Итак, продолжение истории через неделю после дня рождения господина Осокавы разворачивалось в том же самом месте, где она началась. Первая неделя плена была отмечена незначительными событиями, тоскливым привыканием к новой жизни. Вначале все было весьма строго. Ружейные дула направлялись в спины и в головы, команды отдавались и выполнялись, люди спали рядами на ковре в гостиной и спрашивали разрешения на любое, даже самое незначительное действие. Но затем, очень медленно, порядок начал меняться. Заложники стали вести себя более независимо. Они чистили зубы без разрешения, их разговоры больше не прерывали, они периодически ходили на кухню и делали себе бутерброды, когда были голодны, и использовали ручки от вилок, чтобы намазать масло на хлеб, потому что все ножи были конфискованы. Командиры испытывали особое пристрастие к Иоахиму Месснеру (хотя и не демонстрировали этого ему самому). Они настаивали не только на том, чтобы он один вел переговоры, но и на том, чтобы он один занимался доставкой в дом всего необходимого, и ему приходилось самому втаскивать ящики в ворота, а затем тащить их по утомительно длинной дорожке к дому. Таким образом, именно Месснер, отпуск которого давно кончился, был тем человеком, который доставлял им хлеб и масло.

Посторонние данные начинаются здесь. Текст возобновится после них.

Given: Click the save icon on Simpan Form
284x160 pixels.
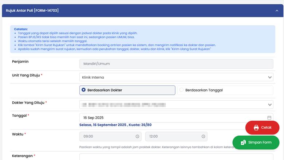Looking at the screenshot, I should pyautogui.click(x=243, y=143).
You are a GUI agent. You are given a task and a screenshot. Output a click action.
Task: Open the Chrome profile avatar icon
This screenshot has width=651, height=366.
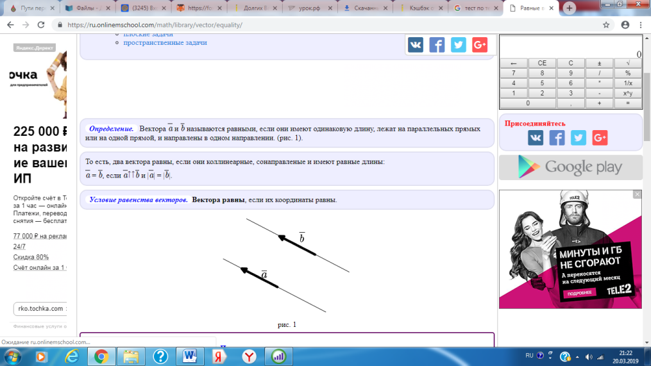[625, 25]
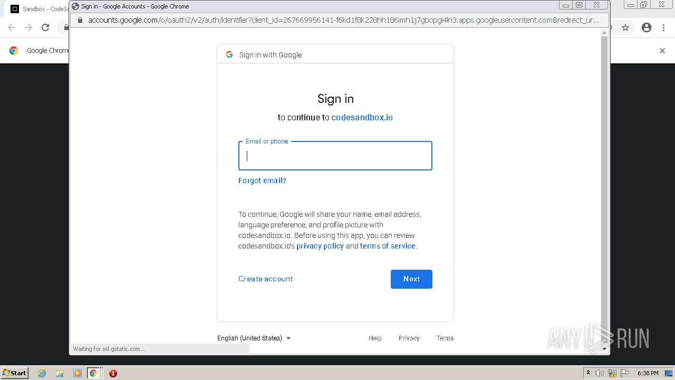Image resolution: width=675 pixels, height=380 pixels.
Task: Open the Chrome profile avatar icon
Action: point(647,27)
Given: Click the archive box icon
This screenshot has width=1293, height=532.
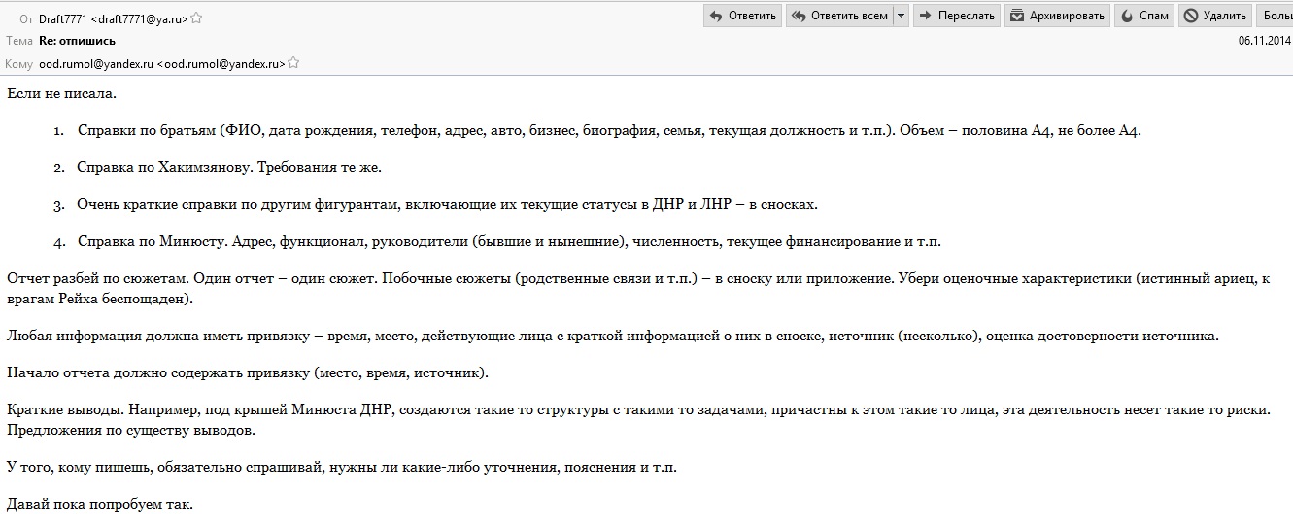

Время едва шевелило секундные стрелки на часах, и тем не менее, глядя на все происходящее, никто не мог поверить, что прошла уже неделя. Конечно, от момента, когда ружья направляются в спины заложников, до момента, когда ружья запрут в чулане, должно было пройти не менее года, но все же захватчики теперь знали, что заложники не поднимут бунт, а те, в свою очередь, были уверены или почти уверены, что не будут застрелены террористами. Разумеется, охрану с них никто не снимал. Двое парней патрулировали сад, а трое бродили по комнатам, опираясь на винтовки, как на трости для слепых. Командиры продолжали отдавать им распоряжения. Время от времени кто-нибудь из мальчишек тыкал винтовку в спину заложника и приказывал ему отойти к стене без всякой видимой причины, просто ради удовольствия видеть, как он повинуется. По ночам тоже выставлялась стража, но к двенадцати часам все караульщики засыпали и не просыпались даже тогда, когда оружие выскальзывало у них из рук и с грохотом падало на пол.

Все гости, явившиеся на день рождения господина Осокавы, целыми днями слонялись по комнате от окна к окну, иногда играли в карты, просматривали журналы, словно мир для них превратился в гигантский железнодорожный вокзал, в котором все дела пришлось отложить до лучших времен. Больше всего их донимало это исчезновение времени. Командир Бенхамин нашел где-то цветной карандаш, принадлежавший малолетнему сыну вице-президента Марко, и каждый день делал жирную голубую черту на стене столовой: шесть черточек продольных, одна поперечная, обозначающая завершение недели. Он воображал себе своего брата Луиса в одиночной камере, где он тоже наверняка вынужден делать царапины ногтями на кирпичной стене, чтобы не потерять счет дням. Разумеется, в доме имелись вполне традиционные способы отсчета времени. Здесь имелись несколько календарей, и ежедневник, и записная книжка на кухне возле телефона. Кроме того, у многих мужчин на руках были часы с календарем. Но даже если бы все эти способы по каким-то причинам не сработали, все равно обитатели дома могли в любой момент включить радио или телевизор и прослушать новости, во время которых обычно сообщаются день недели и число. И тем не менее Бенхамин считал, что ничего нет лучше дедовского способа. Он точил свой карандаш огромным охотничьим ножом и делал новую черту на стене, чем бесконечно раздражал Рубена Иглесиаса. Тот всегда сурово наказывал своих детей за подобные варварские поступки.